#### Information supplied

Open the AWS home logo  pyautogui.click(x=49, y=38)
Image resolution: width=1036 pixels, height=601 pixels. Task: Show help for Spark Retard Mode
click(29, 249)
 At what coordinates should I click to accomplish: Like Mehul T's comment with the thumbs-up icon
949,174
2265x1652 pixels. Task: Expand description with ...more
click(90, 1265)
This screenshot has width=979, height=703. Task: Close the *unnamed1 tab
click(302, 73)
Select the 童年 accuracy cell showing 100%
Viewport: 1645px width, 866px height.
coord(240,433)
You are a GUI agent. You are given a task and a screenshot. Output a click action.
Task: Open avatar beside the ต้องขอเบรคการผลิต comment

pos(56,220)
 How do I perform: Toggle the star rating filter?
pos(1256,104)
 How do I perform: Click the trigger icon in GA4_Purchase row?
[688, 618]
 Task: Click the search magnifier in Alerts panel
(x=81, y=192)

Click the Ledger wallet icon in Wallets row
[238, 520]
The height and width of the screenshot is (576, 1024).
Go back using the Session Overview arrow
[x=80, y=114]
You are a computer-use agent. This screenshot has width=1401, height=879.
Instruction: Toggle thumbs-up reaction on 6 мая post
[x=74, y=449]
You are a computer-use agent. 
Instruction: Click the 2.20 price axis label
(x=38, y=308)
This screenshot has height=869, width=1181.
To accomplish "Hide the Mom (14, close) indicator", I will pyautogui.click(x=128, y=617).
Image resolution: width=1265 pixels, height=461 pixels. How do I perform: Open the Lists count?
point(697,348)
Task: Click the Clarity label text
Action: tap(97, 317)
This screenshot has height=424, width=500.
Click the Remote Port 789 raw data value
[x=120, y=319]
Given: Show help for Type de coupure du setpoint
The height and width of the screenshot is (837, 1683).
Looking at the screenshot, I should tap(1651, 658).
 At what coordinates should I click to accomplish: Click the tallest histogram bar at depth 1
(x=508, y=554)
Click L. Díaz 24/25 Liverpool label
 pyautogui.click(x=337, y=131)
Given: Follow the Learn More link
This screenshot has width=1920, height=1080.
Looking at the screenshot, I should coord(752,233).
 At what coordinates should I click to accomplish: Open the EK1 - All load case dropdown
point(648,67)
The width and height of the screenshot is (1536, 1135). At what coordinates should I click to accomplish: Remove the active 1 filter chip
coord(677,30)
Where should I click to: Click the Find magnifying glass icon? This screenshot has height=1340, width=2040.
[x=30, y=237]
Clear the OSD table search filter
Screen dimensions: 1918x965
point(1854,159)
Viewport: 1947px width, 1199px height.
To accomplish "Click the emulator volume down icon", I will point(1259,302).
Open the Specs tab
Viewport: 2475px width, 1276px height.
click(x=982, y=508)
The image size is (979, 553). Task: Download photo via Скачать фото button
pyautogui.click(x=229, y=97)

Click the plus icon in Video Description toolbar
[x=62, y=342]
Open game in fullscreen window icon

########

• Your instructions:
Return every one of the records above word for word, changing nothing and leaving nothing out.

• Result of this exercise:
Open the AWS home logo  pyautogui.click(x=49, y=38)
Image resolution: width=1036 pixels, height=601 pixels. Task: Show help for Spark Retard Mode
click(29, 249)
 At what coordinates should I click to accomplish: Like Mehul T's comment with the thumbs-up icon
949,174
2265x1652 pixels. Task: Expand description with ...more
click(90, 1265)
This screenshot has width=979, height=703. Task: Close the *unnamed1 tab
click(302, 73)
Select the 童年 accuracy cell showing 100%
Viewport: 1645px width, 866px height.
coord(240,433)
You are a GUI agent. You are given a task and a screenshot. Output a click action.
Task: Open avatar beside the ต้องขอเบรคการผลิต comment

pos(56,220)
 How do I perform: Toggle the star rating filter?
pos(1256,104)
 How do I perform: Click the trigger icon in GA4_Purchase row?
[688, 618]
 Task: Click the search magnifier in Alerts panel
(x=81, y=192)

Click the Ledger wallet icon in Wallets row
[238, 520]
The height and width of the screenshot is (576, 1024).
Go back using the Session Overview arrow
[x=80, y=114]
You are a computer-use agent. This screenshot has width=1401, height=879.
Instruction: Toggle thumbs-up reaction on 6 мая post
[x=74, y=449]
You are a computer-use agent. 
Instruction: Click the 2.20 price axis label
(x=38, y=308)
This screenshot has height=869, width=1181.
To accomplish "Hide the Mom (14, close) indicator", I will pyautogui.click(x=128, y=617).
Image resolution: width=1265 pixels, height=461 pixels. How do I perform: Open the Lists count?
point(697,348)
Task: Click the Clarity label text
Action: tap(97, 317)
This screenshot has height=424, width=500.
Click the Remote Port 789 raw data value
[x=120, y=319]
Given: Show help for Type de coupure du setpoint
The height and width of the screenshot is (837, 1683).
Looking at the screenshot, I should tap(1651, 658).
 At what coordinates should I click to accomplish: Click the tallest histogram bar at depth 1
(x=508, y=554)
Click L. Díaz 24/25 Liverpool label
 pyautogui.click(x=337, y=131)
Given: Follow the Learn More link
This screenshot has width=1920, height=1080.
Looking at the screenshot, I should coord(752,233).
 At what coordinates should I click to accomplish: Open the EK1 - All load case dropdown
point(648,67)
The width and height of the screenshot is (1536, 1135). At what coordinates should I click to accomplish: Remove the active 1 filter chip
coord(677,30)
Where should I click to: Click the Find magnifying glass icon? This screenshot has height=1340, width=2040.
[x=30, y=237]
Clear the OSD table search filter
Screen dimensions: 1918x965
point(1854,159)
Viewport: 1947px width, 1199px height.
To accomplish "Click the emulator volume down icon", I will point(1259,302).
Open the Specs tab
Viewport: 2475px width, 1276px height.
click(x=982, y=508)
The image size is (979, 553). Task: Download photo via Скачать фото button
pyautogui.click(x=229, y=97)

Click the plus icon in Video Description toolbar
[x=62, y=342]
Open game in fullscreen window icon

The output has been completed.